My Queen! My Mother! I give myself entirely to thee; and to show my devotion to thee, I consecrate to this this day my eyes, my ears, my mouth, my heart, my whole being, without reserve. Wherefore, good Mother, as I am thine own, keep me, guard me, as thy property and possession.

--The Catholic Girl's Guide, edited by the Rev. Francis X. Lasance, Benziger Brothers, 1906.

The Litany of the Virgin Mary includes ten invocations to Mary as Queen.

Scroll down for the Four Great Anthems of the Blessed Virgin Mary. Three of them address her as Queen: the Ave Regina Cœlorum, page 592; the Regina Cœli, page 593; and the Salve Regina, page 594.
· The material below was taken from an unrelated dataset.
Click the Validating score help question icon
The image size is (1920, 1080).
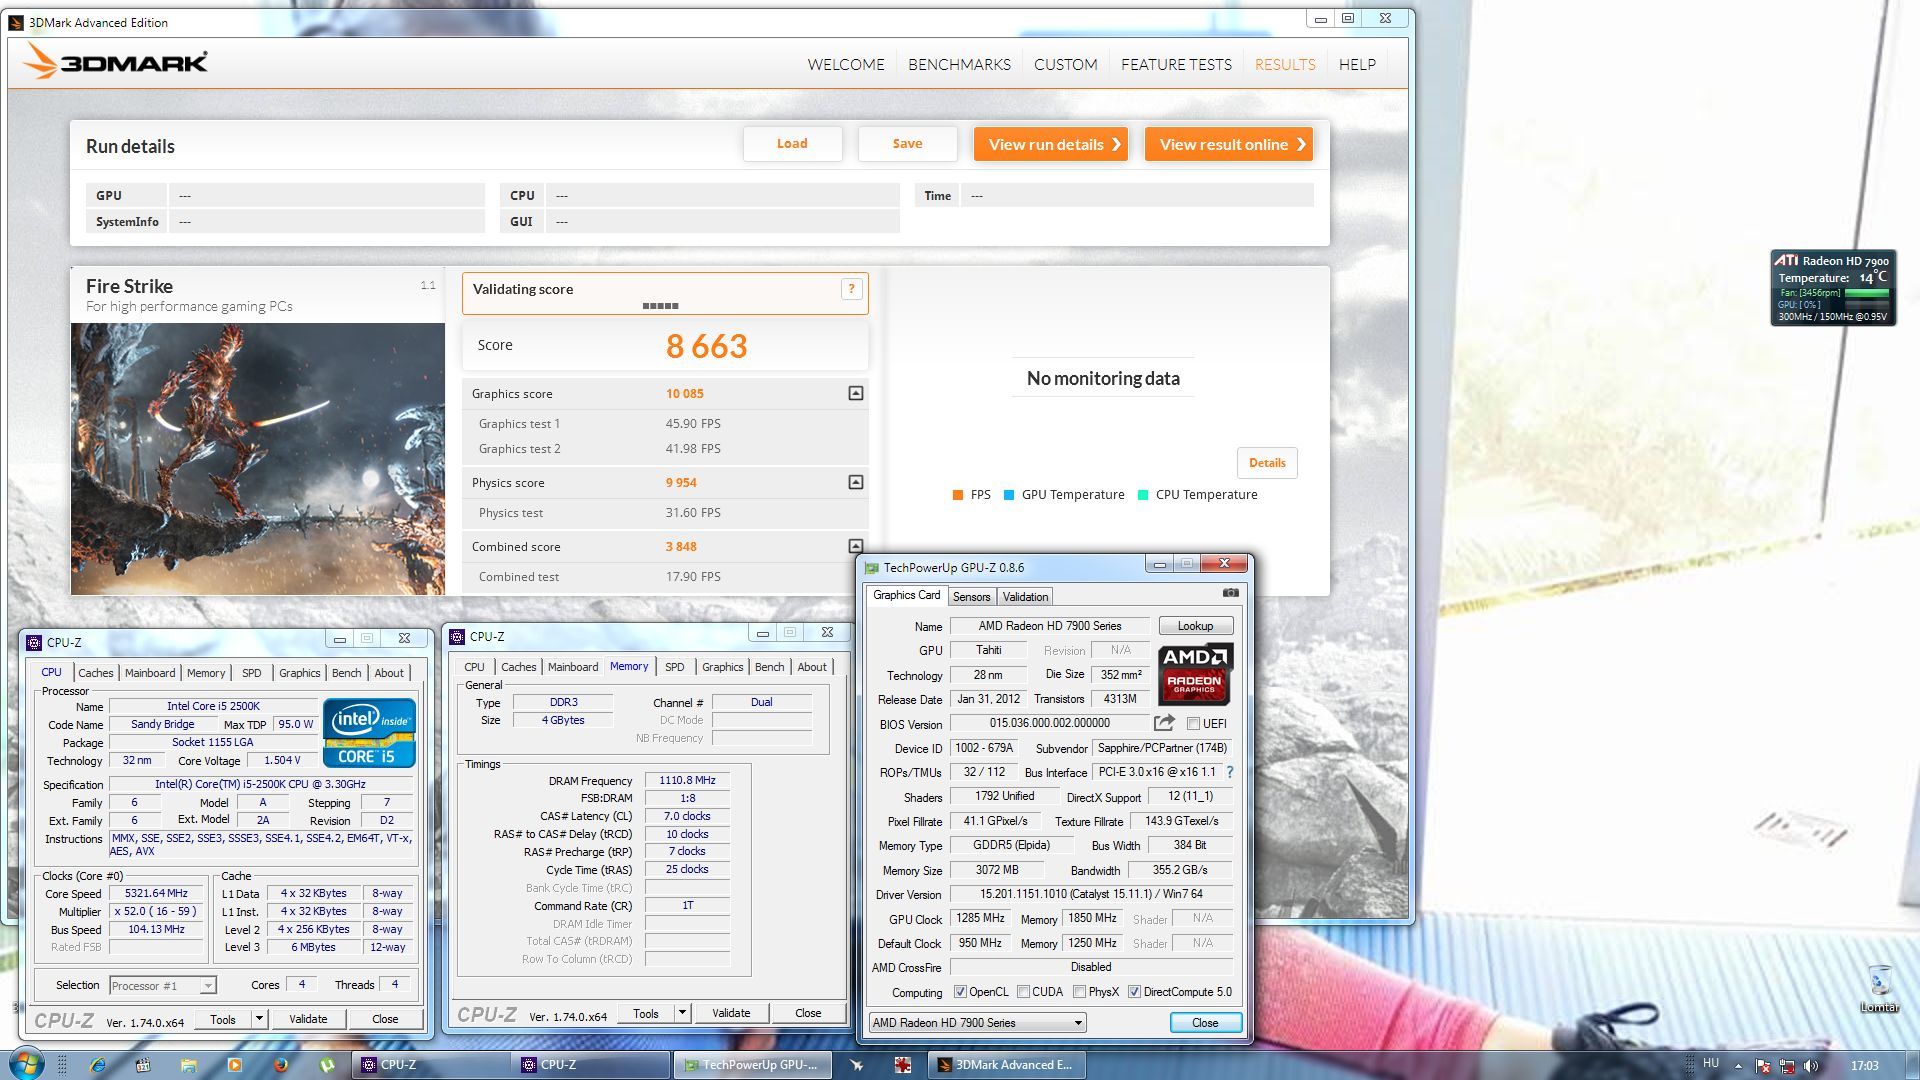pyautogui.click(x=851, y=289)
Father John A. Hardon, S.J., in a retreat conference on The Coronation of Our Lady, said:

"Perhaps the most explicit and, as far a I could find out, the most extensive explanation of why and how Mary is Queen was expressed by . . . . Pope Pius XII, when, in the Marian Year, 1954, he instituted a new feast - the Feast of the Queenship of Mary which is now celebrated on August 22, the octave day of Our Lady's Assumption. The Definition came, as we know, in 1950 of Mary's Assumption. The formal declaration of Mary's Queenship in 1954, to be exact December 8, 1954 which, in case you may have forgotten, was exactly one-hundred years since the Definition of Mary's Immaculate Conception by Pius XII predecessor, another Pius - Pius IX."

Click here for Ad Caeli Reginam, the Encyclical of Pope Pius XII on Proclaiming the Queenship of Mary.

Maurice Hamington, the author of Hail Mary?: The Struggle for Ultimate Womanhood in Catholicism, Routledge, 1995, says:

"With the declaration of the Assumption, Marian ecclesial and popular piety had reached its zenith. The year 1954 was declared the first 'Marian Year' by Pius XII, and Mary was given the title 'Queen of Heaven.' Many theologians believed that more Marian dogmas would emerge following the precedent of the Immaculate Conception and the Bodily Assumption. However, the rise of biblical scholarship, the biblical movement, and the ecumenical movement probably tempered Catholic zeal for more dogmas. Nevertheless, there have been failed attempts at further Marian dogmas, such as declaration of Mary as the 'co-redemptrix' of salvation." Page 20.

For a description of the Second Vatican Council's attempt to "protect its theological position of maintaining spiritual focus upon Jesus without alienating Marian devotees", see pages 20-23.

As an example of the current reversal of the Council's position, see Mariology: A Guide for Priests, Deacons, Seminarians, and Consecrated Persons, edited by Mark Miravalle, Seat of Wisdom Books, 2007. Cardinal Raymond L. Burke (then Archbishop of St. Louis) supplied the imprimatur, the foreword, and one of the two back-cover blurbs. (The other is by Scott Hahn.) Cardinal Burke expresses his hope that Mariology "will become a standard textbook in seminaries, programs of diaconal formation and houses of formation of institutes of the consecrated life and societies of apostolic life." See page 885 for information about the men who are the Contributing Authors. (One of them also supplied the nihil obstat.) See page vii for the Contents.